## Source document
'Ban ciggies from streets'

Researchers are calling for a blanket ban on smoking in city streets after finding high rates of carcinogens being puffed into pedestrians.

Otago University public health researchers tested the air quality near smokers in Lower Hutt's city centre over five weeks and found concerning levels of pollution.

They used a sensitive air monitor as they walked past 284 people smoking on the footpath and recorded high rates of fine particles, which can cause lung disease and cancer when breathed in from second-hand smoke.

Fine particles go deep into the airways and settle in the lungs, compared to larger particles that the nose and throat can cough up, study co-author Associate Professor Nick Wilson said.

"It is known that from the best estimates well over 1000 New Zealanders are dying each year from air pollution exposure."

The peak levels of pollution puffed out by Lower Hutt smokers was more than double the amount being emitted from passing cars.

## Excerpted data
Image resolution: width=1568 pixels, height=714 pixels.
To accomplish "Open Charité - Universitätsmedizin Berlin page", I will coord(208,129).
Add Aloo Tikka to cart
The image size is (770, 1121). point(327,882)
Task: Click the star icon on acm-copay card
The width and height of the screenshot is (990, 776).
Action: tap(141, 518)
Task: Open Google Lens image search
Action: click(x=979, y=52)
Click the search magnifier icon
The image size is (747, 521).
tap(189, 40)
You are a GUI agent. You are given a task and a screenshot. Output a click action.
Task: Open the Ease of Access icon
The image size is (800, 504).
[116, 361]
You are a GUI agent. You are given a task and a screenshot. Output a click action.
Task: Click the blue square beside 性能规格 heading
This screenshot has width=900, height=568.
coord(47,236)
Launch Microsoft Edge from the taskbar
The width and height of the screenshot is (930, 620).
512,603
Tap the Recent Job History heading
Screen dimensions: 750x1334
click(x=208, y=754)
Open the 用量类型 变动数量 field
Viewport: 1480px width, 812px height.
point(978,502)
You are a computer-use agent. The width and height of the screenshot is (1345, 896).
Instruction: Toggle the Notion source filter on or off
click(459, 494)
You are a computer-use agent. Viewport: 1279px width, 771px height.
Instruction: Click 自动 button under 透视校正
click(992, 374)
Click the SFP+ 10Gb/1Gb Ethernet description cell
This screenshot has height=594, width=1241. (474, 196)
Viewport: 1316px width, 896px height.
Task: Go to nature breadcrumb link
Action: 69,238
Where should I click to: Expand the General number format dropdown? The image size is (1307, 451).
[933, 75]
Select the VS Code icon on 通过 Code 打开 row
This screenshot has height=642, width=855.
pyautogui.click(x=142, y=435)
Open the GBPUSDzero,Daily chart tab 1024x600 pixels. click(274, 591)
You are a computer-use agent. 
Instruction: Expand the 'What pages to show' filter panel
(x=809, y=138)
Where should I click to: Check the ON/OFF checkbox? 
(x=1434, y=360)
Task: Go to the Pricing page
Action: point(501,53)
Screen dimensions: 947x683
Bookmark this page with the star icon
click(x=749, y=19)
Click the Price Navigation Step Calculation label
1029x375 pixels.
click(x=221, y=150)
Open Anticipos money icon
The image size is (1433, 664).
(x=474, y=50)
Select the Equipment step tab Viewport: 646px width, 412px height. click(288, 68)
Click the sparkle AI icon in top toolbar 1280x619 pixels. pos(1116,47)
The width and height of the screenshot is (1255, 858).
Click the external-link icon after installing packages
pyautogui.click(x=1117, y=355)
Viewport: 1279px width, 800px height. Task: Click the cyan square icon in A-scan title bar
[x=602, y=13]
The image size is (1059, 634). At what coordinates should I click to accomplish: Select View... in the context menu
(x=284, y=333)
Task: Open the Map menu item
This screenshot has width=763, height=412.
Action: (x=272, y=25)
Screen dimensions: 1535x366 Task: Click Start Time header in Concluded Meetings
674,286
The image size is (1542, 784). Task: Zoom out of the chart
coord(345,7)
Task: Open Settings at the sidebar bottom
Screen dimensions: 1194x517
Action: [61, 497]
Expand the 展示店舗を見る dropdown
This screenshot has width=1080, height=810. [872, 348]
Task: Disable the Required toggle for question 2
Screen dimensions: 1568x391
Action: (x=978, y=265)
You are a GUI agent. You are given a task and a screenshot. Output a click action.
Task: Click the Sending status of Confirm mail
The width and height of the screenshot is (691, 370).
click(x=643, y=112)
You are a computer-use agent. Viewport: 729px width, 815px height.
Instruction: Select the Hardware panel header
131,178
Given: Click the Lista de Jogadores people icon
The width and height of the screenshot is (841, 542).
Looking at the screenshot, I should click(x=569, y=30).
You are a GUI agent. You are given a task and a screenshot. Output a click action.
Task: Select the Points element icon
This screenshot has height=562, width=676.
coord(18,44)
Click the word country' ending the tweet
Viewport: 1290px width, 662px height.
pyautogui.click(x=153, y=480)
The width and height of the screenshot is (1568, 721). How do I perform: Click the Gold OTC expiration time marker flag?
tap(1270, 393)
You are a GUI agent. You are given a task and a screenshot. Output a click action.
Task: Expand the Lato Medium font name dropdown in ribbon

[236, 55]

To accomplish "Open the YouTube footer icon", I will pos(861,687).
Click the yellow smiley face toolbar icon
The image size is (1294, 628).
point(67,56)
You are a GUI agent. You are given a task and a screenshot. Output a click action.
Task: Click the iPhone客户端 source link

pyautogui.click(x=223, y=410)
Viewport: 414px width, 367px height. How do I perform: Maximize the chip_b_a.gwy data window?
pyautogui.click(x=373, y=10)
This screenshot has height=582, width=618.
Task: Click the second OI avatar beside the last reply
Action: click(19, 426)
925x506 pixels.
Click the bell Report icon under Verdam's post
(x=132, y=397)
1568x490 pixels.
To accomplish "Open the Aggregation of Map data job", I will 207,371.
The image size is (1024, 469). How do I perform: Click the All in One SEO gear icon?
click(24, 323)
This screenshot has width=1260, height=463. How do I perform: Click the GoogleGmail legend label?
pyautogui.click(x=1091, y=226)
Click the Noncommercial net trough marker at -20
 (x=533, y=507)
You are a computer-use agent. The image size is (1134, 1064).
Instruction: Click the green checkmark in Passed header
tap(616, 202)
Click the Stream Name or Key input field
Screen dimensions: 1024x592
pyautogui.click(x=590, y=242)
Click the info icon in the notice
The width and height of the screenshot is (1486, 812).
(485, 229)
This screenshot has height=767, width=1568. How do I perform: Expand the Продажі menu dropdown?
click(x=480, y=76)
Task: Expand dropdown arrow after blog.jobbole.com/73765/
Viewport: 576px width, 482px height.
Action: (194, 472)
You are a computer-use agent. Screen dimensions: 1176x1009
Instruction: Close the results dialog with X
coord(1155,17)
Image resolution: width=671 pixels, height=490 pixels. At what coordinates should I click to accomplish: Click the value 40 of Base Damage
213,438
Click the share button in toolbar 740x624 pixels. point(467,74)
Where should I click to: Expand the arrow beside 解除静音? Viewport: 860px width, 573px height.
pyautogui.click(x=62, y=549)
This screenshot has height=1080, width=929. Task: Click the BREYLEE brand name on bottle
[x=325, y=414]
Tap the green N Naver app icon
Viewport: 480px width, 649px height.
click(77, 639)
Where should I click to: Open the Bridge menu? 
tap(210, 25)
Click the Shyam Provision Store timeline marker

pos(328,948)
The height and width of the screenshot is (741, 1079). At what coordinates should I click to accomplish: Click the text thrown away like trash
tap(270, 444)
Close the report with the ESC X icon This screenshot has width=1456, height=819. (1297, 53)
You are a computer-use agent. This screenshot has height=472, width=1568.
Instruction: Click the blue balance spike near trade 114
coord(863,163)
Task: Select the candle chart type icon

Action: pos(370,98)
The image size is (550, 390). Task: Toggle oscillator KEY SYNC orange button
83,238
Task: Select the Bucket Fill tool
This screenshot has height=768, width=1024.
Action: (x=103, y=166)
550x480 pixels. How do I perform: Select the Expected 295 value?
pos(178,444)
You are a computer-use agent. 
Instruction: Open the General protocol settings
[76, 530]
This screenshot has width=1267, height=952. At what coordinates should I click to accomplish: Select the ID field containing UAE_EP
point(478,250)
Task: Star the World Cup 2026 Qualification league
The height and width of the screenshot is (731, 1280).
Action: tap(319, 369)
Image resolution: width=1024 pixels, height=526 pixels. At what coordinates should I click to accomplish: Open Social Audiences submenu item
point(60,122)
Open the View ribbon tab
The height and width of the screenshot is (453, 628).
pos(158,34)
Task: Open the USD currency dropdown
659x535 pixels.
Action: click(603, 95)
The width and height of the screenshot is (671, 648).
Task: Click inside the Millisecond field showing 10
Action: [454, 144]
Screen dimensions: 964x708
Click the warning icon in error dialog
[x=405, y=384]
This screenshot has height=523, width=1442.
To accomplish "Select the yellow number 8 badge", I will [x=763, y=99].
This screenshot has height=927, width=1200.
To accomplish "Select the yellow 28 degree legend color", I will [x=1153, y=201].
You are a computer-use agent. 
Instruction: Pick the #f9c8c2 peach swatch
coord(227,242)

## Work instructions
Drawing on the article about banning smoking in city streets, explain in one to three sentences why fine particles are a particular concern compared with larger particles.

## Written response
Fine particles go deep into the airways and settle in the lungs, whereas the nose and throat can cough up larger particles. When breathed in from second-hand smoke, these fine particles can cause lung disease and cancer.